On reception of the retransmitted signal, the error signal generator 17 performs a further error analysis. Depending on the result, the error signal generator 17 can signal to the transmitting apparatus and to the recipient of the reconstructed audio message that the transmission is valid or it can request the transmitting apparatus to change the variable parameters and retransmit until the error level is acceptable.

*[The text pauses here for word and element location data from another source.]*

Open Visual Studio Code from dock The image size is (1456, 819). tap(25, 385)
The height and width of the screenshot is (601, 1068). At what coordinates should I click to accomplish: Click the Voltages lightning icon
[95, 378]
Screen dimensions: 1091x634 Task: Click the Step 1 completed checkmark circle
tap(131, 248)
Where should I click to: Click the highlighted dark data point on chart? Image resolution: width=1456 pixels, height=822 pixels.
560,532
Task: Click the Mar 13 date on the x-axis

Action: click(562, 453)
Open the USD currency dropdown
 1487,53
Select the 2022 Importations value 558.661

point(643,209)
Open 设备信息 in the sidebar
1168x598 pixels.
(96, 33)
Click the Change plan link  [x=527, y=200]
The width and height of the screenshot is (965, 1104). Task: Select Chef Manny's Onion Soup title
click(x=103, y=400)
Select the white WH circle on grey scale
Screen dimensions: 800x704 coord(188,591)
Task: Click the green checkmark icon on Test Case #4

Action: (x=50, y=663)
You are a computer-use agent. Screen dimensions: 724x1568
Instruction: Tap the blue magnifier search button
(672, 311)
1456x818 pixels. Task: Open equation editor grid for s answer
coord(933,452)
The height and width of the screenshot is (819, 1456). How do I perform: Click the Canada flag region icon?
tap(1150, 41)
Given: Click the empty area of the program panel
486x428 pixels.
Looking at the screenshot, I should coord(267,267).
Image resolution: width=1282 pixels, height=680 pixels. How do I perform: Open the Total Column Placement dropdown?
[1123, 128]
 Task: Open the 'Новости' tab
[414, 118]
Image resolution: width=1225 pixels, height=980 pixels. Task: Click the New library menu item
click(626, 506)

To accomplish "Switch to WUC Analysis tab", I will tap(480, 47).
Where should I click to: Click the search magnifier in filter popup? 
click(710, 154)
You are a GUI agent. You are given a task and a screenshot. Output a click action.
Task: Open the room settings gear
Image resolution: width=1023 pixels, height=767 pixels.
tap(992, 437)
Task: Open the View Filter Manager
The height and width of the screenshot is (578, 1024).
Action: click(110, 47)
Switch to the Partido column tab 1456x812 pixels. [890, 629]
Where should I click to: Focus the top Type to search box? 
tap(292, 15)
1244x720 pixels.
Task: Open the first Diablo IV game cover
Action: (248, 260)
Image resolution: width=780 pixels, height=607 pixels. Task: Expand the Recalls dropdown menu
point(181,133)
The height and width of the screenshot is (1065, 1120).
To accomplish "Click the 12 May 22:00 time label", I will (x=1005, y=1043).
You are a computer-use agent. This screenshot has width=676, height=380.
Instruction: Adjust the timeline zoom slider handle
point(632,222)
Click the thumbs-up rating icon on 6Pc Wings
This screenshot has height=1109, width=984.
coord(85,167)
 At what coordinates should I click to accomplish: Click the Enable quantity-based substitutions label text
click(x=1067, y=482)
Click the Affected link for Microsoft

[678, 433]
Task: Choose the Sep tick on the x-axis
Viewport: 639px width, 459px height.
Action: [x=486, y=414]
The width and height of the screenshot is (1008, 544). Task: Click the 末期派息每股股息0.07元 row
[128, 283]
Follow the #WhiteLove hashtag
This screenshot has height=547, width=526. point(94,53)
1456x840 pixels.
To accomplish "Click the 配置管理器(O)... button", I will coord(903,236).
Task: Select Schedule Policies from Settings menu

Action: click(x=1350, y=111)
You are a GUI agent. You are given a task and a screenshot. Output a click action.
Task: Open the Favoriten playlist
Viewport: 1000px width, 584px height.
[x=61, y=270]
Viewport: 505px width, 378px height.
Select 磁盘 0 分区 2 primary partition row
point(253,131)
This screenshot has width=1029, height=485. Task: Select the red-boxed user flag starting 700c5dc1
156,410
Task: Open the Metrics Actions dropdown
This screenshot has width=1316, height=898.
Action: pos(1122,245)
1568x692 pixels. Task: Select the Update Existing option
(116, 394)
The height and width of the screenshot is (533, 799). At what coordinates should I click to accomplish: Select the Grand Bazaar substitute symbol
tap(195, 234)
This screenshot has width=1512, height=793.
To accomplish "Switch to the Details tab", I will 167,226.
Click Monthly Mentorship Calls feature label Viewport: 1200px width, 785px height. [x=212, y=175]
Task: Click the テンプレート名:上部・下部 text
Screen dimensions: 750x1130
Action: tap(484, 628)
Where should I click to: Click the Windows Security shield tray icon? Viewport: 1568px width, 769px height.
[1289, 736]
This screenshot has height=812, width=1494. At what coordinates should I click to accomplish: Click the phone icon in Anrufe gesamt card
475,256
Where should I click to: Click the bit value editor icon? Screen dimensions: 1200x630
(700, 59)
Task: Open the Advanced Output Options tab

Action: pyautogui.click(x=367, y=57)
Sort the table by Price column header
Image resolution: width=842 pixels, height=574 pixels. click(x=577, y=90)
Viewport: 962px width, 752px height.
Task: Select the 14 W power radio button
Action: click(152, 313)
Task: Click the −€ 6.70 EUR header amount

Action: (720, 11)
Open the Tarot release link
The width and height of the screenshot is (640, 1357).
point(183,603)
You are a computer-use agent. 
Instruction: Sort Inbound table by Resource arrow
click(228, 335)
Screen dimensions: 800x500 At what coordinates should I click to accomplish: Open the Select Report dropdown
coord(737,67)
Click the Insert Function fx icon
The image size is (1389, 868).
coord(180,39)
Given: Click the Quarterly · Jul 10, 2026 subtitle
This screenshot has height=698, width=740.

In an alternative embodiment, the word store 7 is also provided with synonyms which may be used to replace longer words having the same meaning.

Claims

Claims 1. Voice message transmission apparatus including; means for digitising an input analogue speech signal comprising the voice message to produce a first digital output signal representing a string of words, means for recognising individual words comprising said string of words, and means for eliminating from string of words those words which are redundant to the meaning of voice message to produce a second digital output signal representing a modified string of words.
2. Voice message transmission apparatus according to Claim 1 and further including speech processing means for extracting from the first digital output signal, information relating to the prosody of the voice message.
3. Voice message transmission apparatus according to Claim 1 and further including speech processing means for extracting from the first digital output signal, information relating to the syntax of the voice message.
4. Voice transmission apparatus according to any preceding Claim and further including means for modulating onto a carrier digital data representative of the voice message for radio transmission.
5. Voice message receiving apparatus including: means for receiving via a communication link a communications signal comprising a first data signal representing a voice message and a second data signal representing prosody of the voice message, means for decoding the first data signal for reproducing the voice message, and means for comparing the first and second data signals to generate an error signal.
6. Voice message receiving apparatus including: means for receiving via a communication link a first data signal representing a transmitted voice message and a second data signal relating to the syntax of the transmitted voice message, and means for extracting syntax information from the transmitted voice message as received and comparing the extracted syntax information with the second data signal.
7. A method for compressing a voice message signal for transmission and reception via a telecommunications channel including the steps: digitising an input analogue speech signal comprising the voice message signal to produce a first digital output signal representing a string of words, recognising individual words comprising said string of words, and eliminating from said string of words those words which are redundant to the meaning of the voice message to produce a second digital output signal representive of compressed version of the voice message.
8. A method accord to Claim 5 and further including steps of: extracting prosody information from the first digital output signal, and comparing said compressed version of the voice message with said prosody information to produce an error signal.
9. Voice message transmission apparatus substantially as hereinbefore described with reference to Figure 1.
10. Voice message receiving apparatus substantially as hereinbefore described with reference to Figure 2.
11. A method of transmitting and receiving a voice message signal substantially as hereinbefore described with reference to the drawings.